Утром, на разводе они встретились. Лумпас отвернулся, видимо, вспомнив, что унижался перед оборванцем — русским; он не мог понять, как это могло случиться, и дал команду: Маевского на работу не выводить.
Леонид пожалел, что больше не увидит мальчика. Перед отправкой Маевского в другой лагерь, Какко пришел в кочегарку пьяный. Глазанов подметал пол.
— Здорово товарищ! Где можно отдохнуть и выспаться?
Глазанов с удивлением смотрел на мальчика. Размахивая руками, не договаривая многих слов, коверкая их, Олави стоял в позе оратора перед Глазановым и говорил, стараясь вылить наружу всю боль, которая накипела у него на душе за недолгую, но трудную жизнь.
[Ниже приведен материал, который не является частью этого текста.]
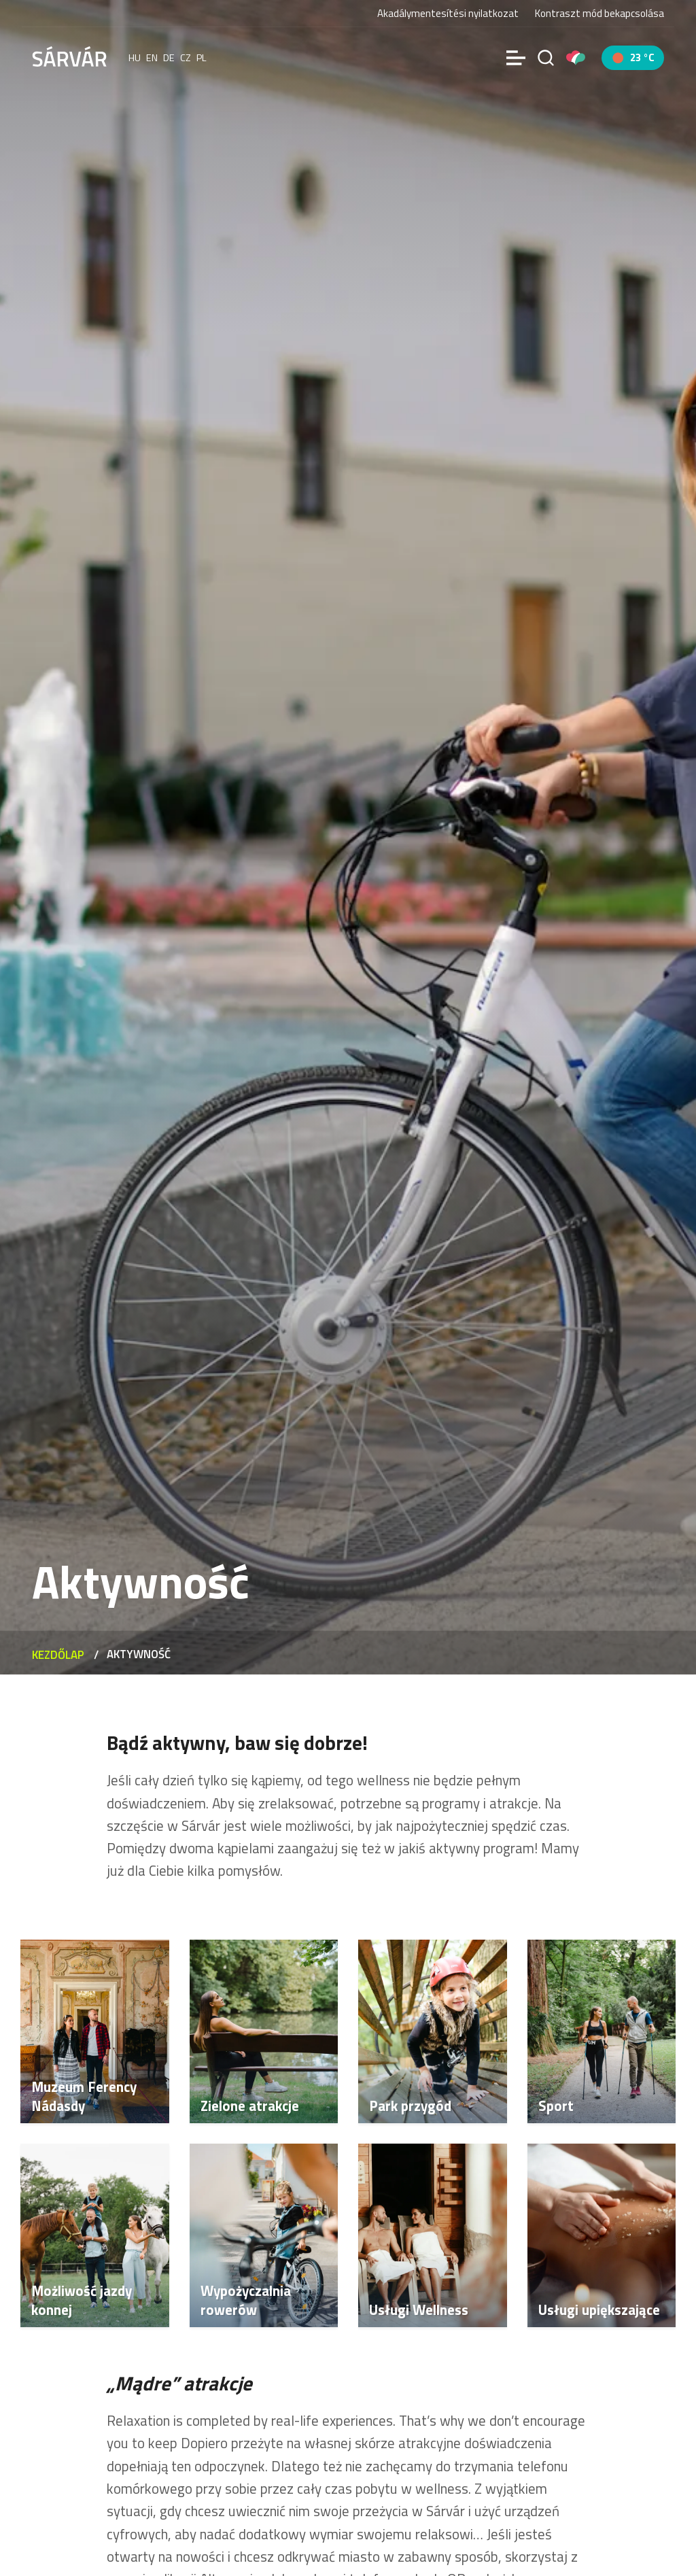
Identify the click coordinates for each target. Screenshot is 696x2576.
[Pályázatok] (575, 57)
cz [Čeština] (185, 57)
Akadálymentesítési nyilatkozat (448, 13)
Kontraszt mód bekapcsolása (599, 13)
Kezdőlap (58, 1655)
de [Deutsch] (169, 57)
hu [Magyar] (134, 57)
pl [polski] (201, 57)
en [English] (152, 57)
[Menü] (515, 57)
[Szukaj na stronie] (545, 57)
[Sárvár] (69, 56)
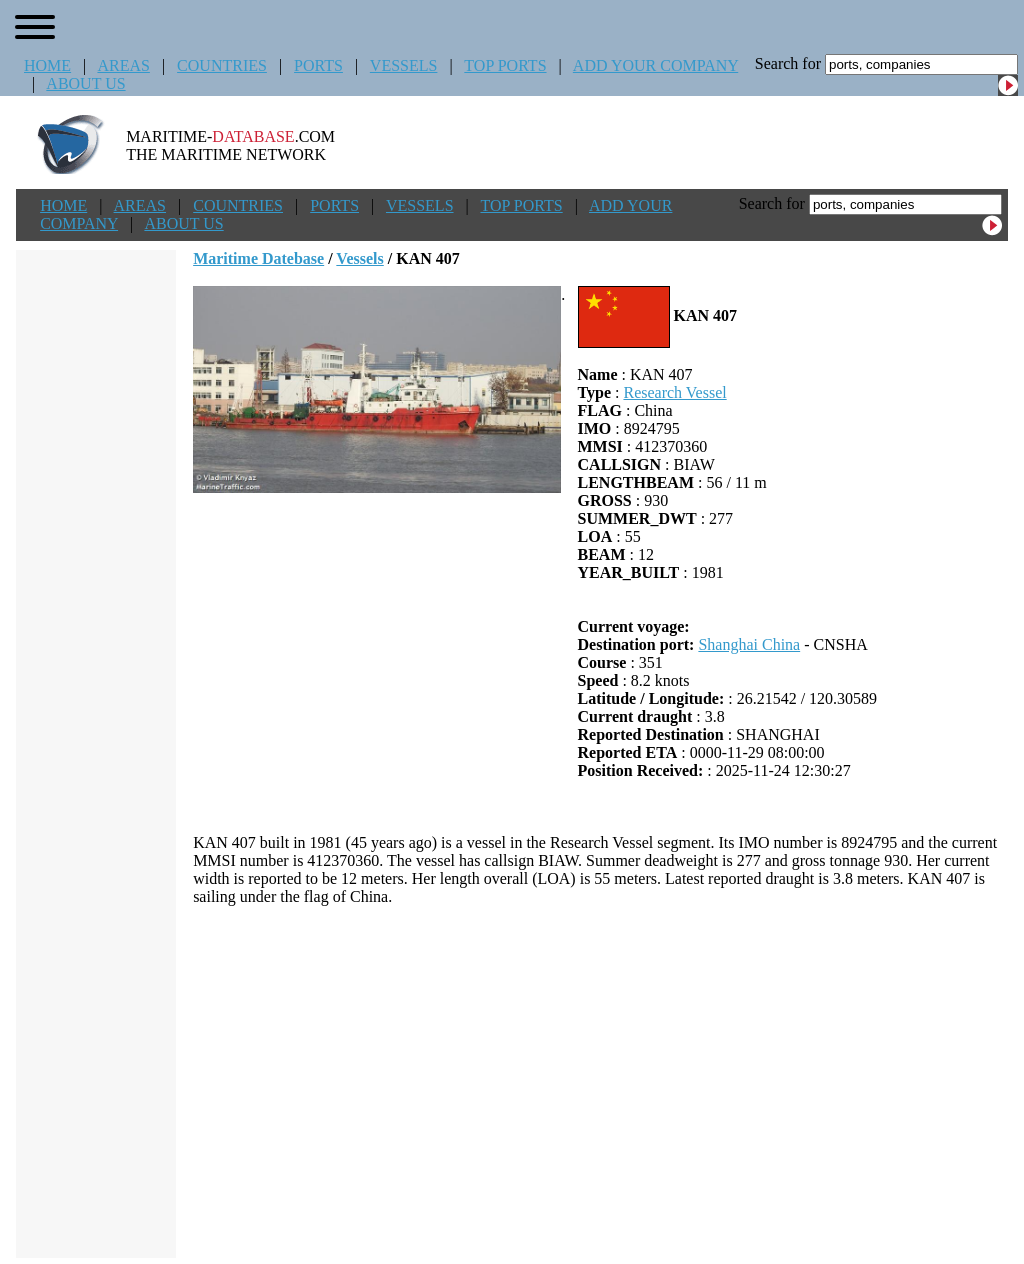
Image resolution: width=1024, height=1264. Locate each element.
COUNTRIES (222, 65)
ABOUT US (85, 83)
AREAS (123, 65)
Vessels (359, 258)
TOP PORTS (505, 65)
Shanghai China (749, 644)
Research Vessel (674, 392)
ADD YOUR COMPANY (655, 65)
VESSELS (404, 65)
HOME (47, 65)
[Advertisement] (600, 1082)
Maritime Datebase (258, 258)
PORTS (318, 65)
— Почему вы сдались в плен? Политруки учили вас и говорили правду! Вы убедились, но ваше самолюбие не позволяет вам признаться, — так начал речь Олави — (слова заученные из споров Леонида с пленными возле костра, которые слушал он).
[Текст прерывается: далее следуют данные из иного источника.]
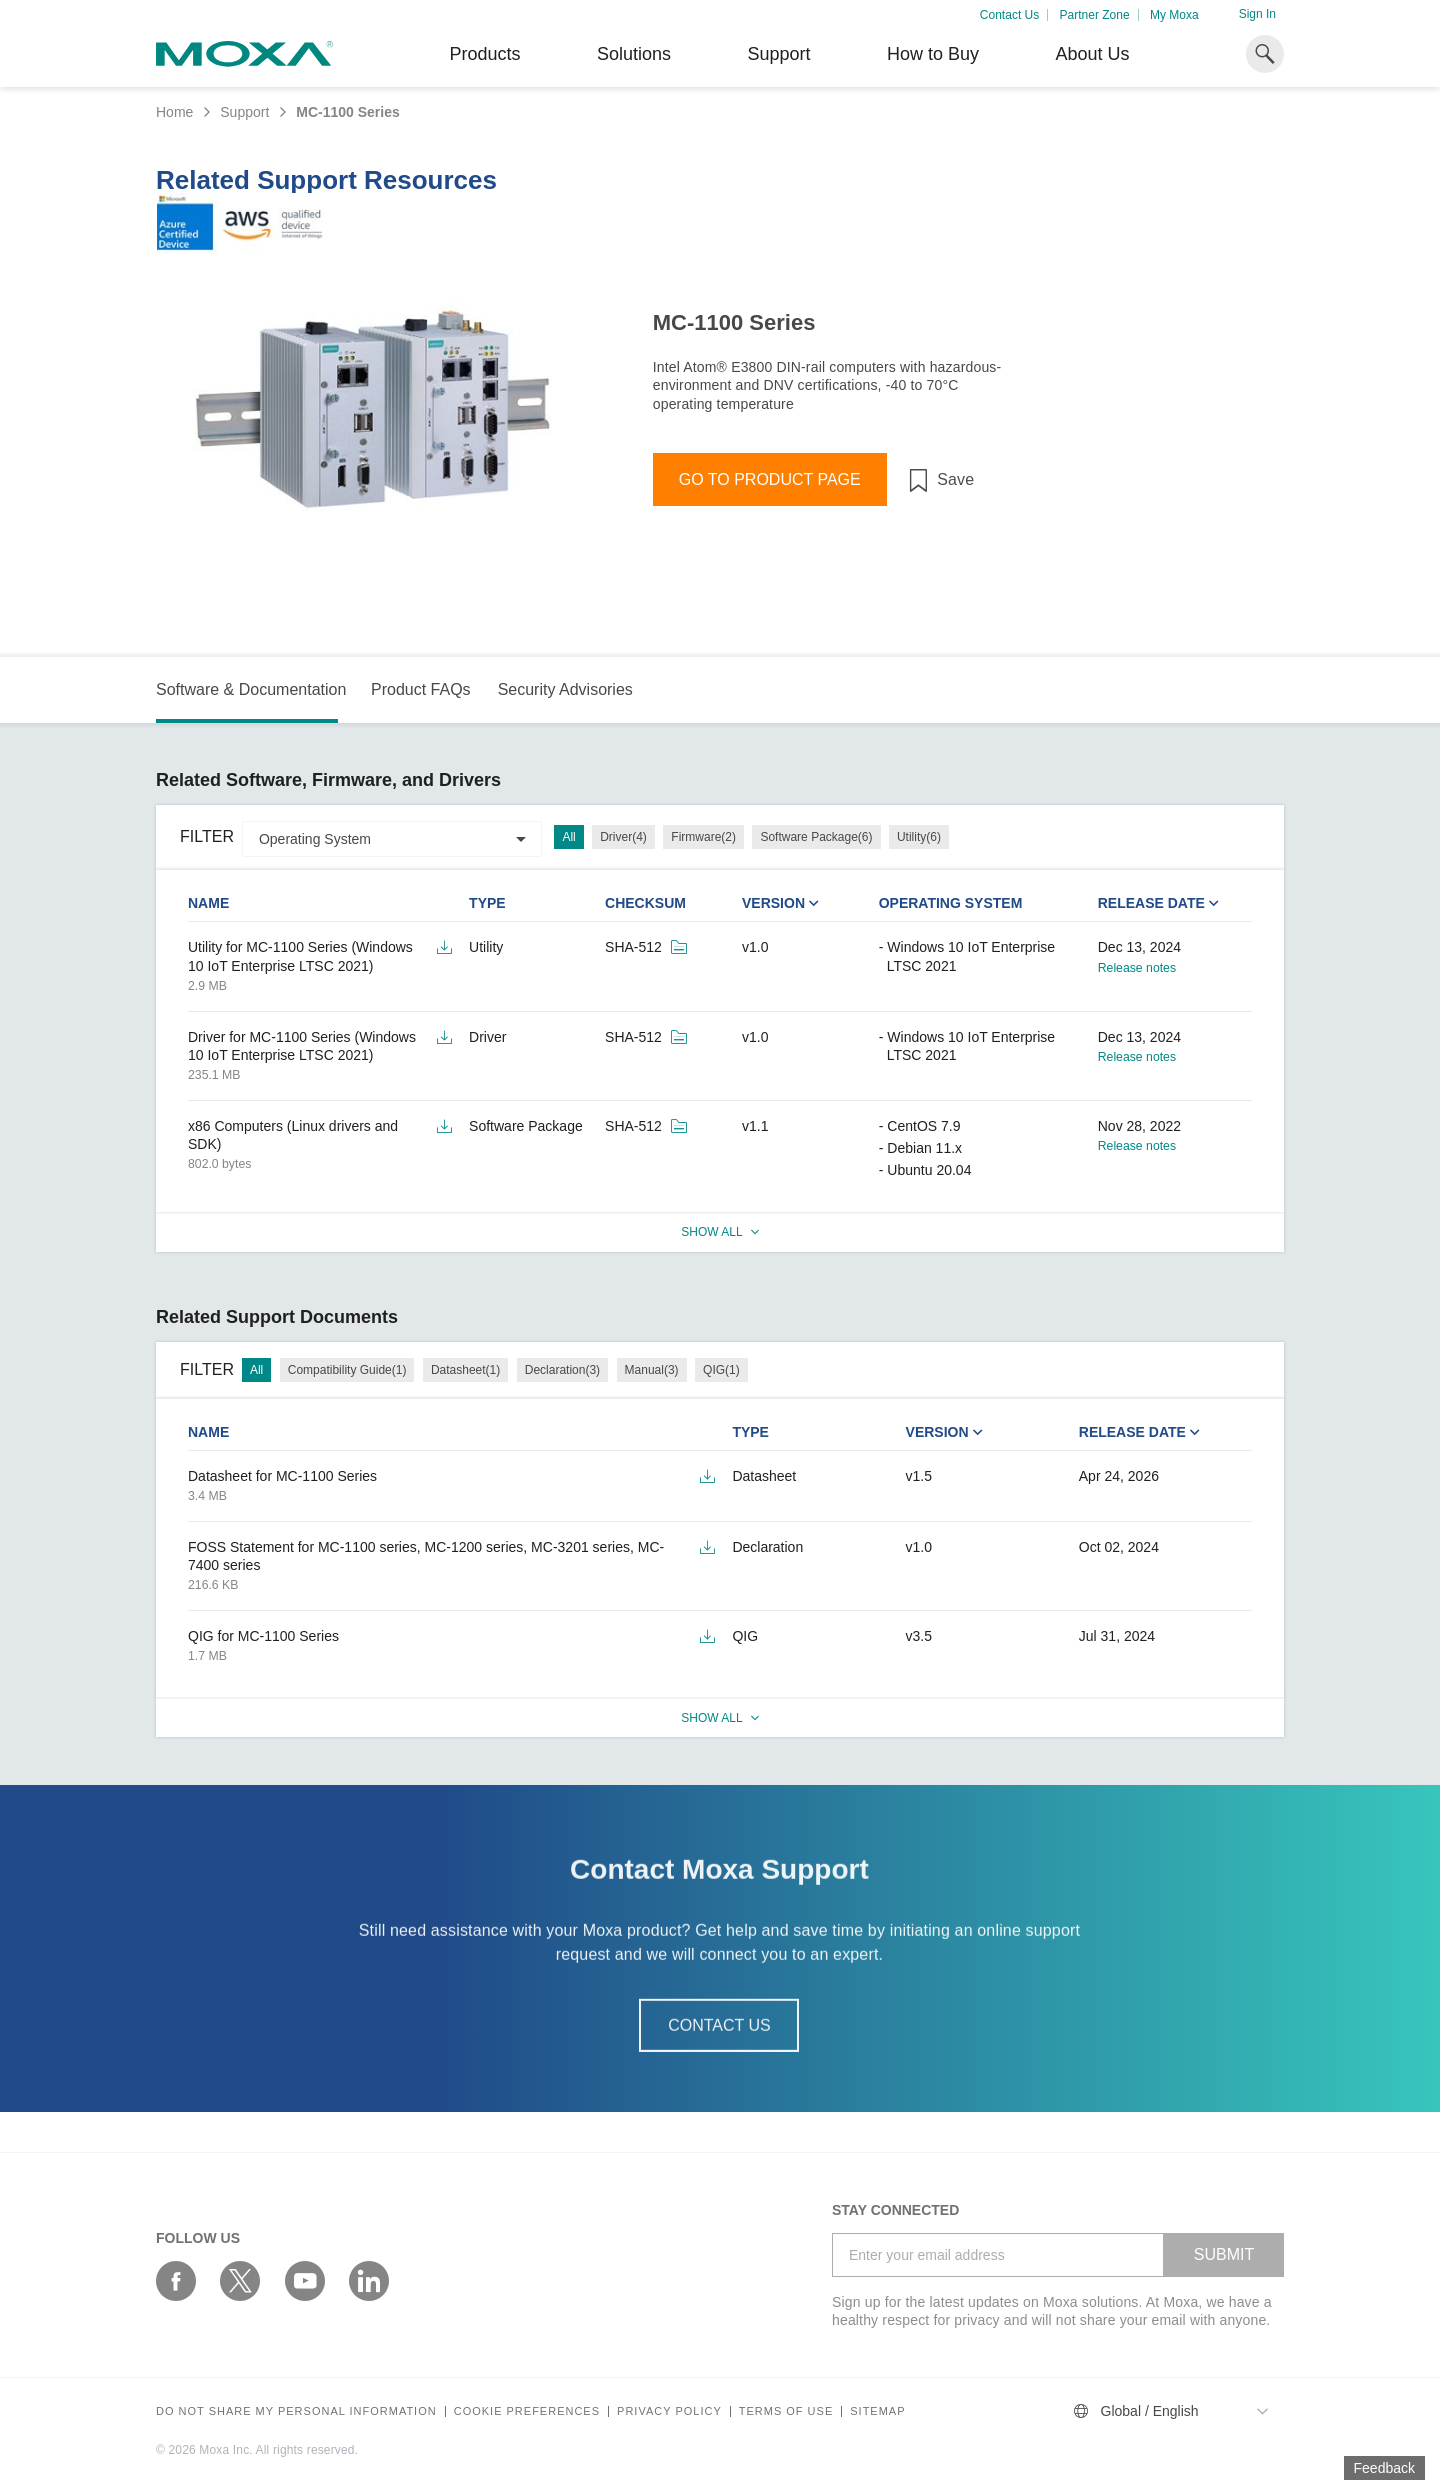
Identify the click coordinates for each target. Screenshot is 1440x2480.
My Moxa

— Политруки не плохи! Колхозы не плохи — плохи вы!
Подняли руки и сдались в плен! Я знаю, что многие из вас, даже большинство, сдались не добровольно — это не ваша вина! Но я спрашиваю вас, почему вы не бежите? Леонид все равно убежит, он не боится: я это знаю! Ты спросишь, почему я так говорю: я не хочу воевать и быть калекой ради того, что Гитлер хочет завоевывать Россию! Какая мне от этого польза? У меня нет ни отца, ни матери, но есть Родина — я люблю ее, но я не хочу воевать за нее потому, что она с Гитлером и фашистами. Я не люблю ее такой, какой она есть сейчас: ее топчут немецкие сапоги.
Глазанов хотел прервать его, но он, заметив, замахал руками: — Ты думаешь, я пьян? Нет! Я уйду к русским, чтобы сражаться против Родины, и вернусь, когда она будет новой, счастливой, как и ваша … Нет, это слишком легкий выход из положения, я должен найти другой выход.
Из всего того, что усвоил Олави от русского, ему казалось, что он познал мир. И спроси его, он может ответить на все вопросы, вызывающие беды социальной и экономической жизни в стране. И жизнь для него не заключается больше в трех глотках водки, после которой кружится голова от опьянения, а утром болит, и необходимо опохмелиться. Он знал, что многие рабочие, которых раньше не замечал Олави, думают так же, как и он. Война для них была пагубна, они не хотели ее и протестовали против нее всем своим сердцем и смотрели на нее, как на социальную несправедливость: нажива и прибыль одних и гибель других.
Олави хотел сказать много, но не хватило запаса слов, и он закончил словами:
— Покажи мне место… Я хочу спать… Передай привет Маевскому и вот эти вещи… Я понял его и знаю дальше цель жизни!
Он свалился в угол на старый брезент и уснул детским, невинным сном.
15. На строительстве плотины.
Переводчик Иванов был из тех людей, которые не любят вспоминать о своей прошлой деятельности и не думают о будущем, не помня вчерашних событий, не прислушиваются ни к каким мнениям, не задумываются о последствиях своей работы, а живут сегодняшним днем и никогда не забывают личной обиды.